Dataset:
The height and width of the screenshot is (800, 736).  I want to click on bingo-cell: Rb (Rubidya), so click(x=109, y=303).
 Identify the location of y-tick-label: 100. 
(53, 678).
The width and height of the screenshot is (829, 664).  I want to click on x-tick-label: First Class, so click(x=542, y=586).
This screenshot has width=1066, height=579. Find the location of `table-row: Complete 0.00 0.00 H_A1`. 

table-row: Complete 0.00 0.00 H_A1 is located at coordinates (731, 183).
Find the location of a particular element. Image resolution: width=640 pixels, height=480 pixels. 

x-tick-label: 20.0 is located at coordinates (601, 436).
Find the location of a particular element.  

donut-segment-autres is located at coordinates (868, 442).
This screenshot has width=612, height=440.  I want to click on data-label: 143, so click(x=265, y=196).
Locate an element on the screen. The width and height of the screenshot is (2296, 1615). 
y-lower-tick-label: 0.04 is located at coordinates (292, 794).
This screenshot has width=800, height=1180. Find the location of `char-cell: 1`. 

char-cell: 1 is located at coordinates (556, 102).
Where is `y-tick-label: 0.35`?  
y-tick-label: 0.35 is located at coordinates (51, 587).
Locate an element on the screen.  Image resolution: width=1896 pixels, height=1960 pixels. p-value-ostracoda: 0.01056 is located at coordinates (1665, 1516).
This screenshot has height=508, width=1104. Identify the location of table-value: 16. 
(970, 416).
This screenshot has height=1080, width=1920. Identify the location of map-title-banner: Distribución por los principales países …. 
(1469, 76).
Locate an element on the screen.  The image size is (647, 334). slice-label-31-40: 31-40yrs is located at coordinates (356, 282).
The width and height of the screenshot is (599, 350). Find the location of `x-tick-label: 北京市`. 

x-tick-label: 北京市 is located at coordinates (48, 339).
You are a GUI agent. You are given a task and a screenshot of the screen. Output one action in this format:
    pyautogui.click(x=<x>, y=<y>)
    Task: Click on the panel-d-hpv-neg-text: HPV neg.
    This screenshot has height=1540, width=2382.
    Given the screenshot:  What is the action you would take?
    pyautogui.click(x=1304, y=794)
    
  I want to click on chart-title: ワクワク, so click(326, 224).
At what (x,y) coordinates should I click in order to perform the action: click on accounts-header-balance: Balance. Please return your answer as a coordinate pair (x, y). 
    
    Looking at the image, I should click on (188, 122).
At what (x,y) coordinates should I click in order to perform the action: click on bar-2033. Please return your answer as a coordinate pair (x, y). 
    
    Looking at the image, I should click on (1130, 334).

Activity: Rewrite every line of the entries above as a numbered list, omitting any blank lines.

Task answer:
1. The height and width of the screenshot is (800, 736).  I want to click on bingo-cell: Rb (Rubidya), so click(x=109, y=303).
2.  Identify the location of y-tick-label: 100. 
3. (53, 678).
4. The width and height of the screenshot is (829, 664).  I want to click on x-tick-label: First Class, so click(x=542, y=586).
5. This screenshot has width=1066, height=579. Find the location of `table-row: Complete 0.00 0.00 H_A1`. 
6. table-row: Complete 0.00 0.00 H_A1 is located at coordinates (731, 183).
7. Find the location of a particular element. Image resolution: width=640 pixels, height=480 pixels. 
8. x-tick-label: 20.0 is located at coordinates (601, 436).
9. Find the location of a particular element.  
10. donut-segment-autres is located at coordinates (868, 442).
11. This screenshot has width=612, height=440.  I want to click on data-label: 143, so click(x=265, y=196).
12. Locate an element on the screen. The width and height of the screenshot is (2296, 1615). 
13. y-lower-tick-label: 0.04 is located at coordinates (292, 794).
14. This screenshot has width=800, height=1180. Find the location of `char-cell: 1`. 
15. char-cell: 1 is located at coordinates (556, 102).
16. Where is `y-tick-label: 0.35`?  
17. y-tick-label: 0.35 is located at coordinates (51, 587).
18. Locate an element on the screen.  Image resolution: width=1896 pixels, height=1960 pixels. p-value-ostracoda: 0.01056 is located at coordinates (1665, 1516).
19. This screenshot has height=508, width=1104. Identify the location of table-value: 16. 
20. (970, 416).
21. This screenshot has height=1080, width=1920. Identify the location of map-title-banner: Distribución por los principales países …. 
22. (1469, 76).
23. Locate an element on the screen.  The image size is (647, 334). slice-label-31-40: 31-40yrs is located at coordinates (356, 282).
24. The width and height of the screenshot is (599, 350). Find the location of `x-tick-label: 北京市`. 
25. x-tick-label: 北京市 is located at coordinates (48, 339).
26. You are a GUI agent. You are given a task and a screenshot of the screen. Output one action in this format:
27.     pyautogui.click(x=<x>, y=<y>)
28.     Task: Click on the panel-d-hpv-neg-text: HPV neg.
29.     This screenshot has height=1540, width=2382.
30.     Given the screenshot:  What is the action you would take?
31.     pyautogui.click(x=1304, y=794)
32.   I want to click on chart-title: ワクワク, so click(326, 224).
33. At what (x,y) coordinates should I click in order to perform the action: click on accounts-header-balance: Balance. Please return your answer as a coordinate pair (x, y). 
34.     Looking at the image, I should click on (188, 122).
35. At what (x,y) coordinates should I click in order to perform the action: click on bar-2033. Please return your answer as a coordinate pair (x, y). 
36.     Looking at the image, I should click on (1130, 334).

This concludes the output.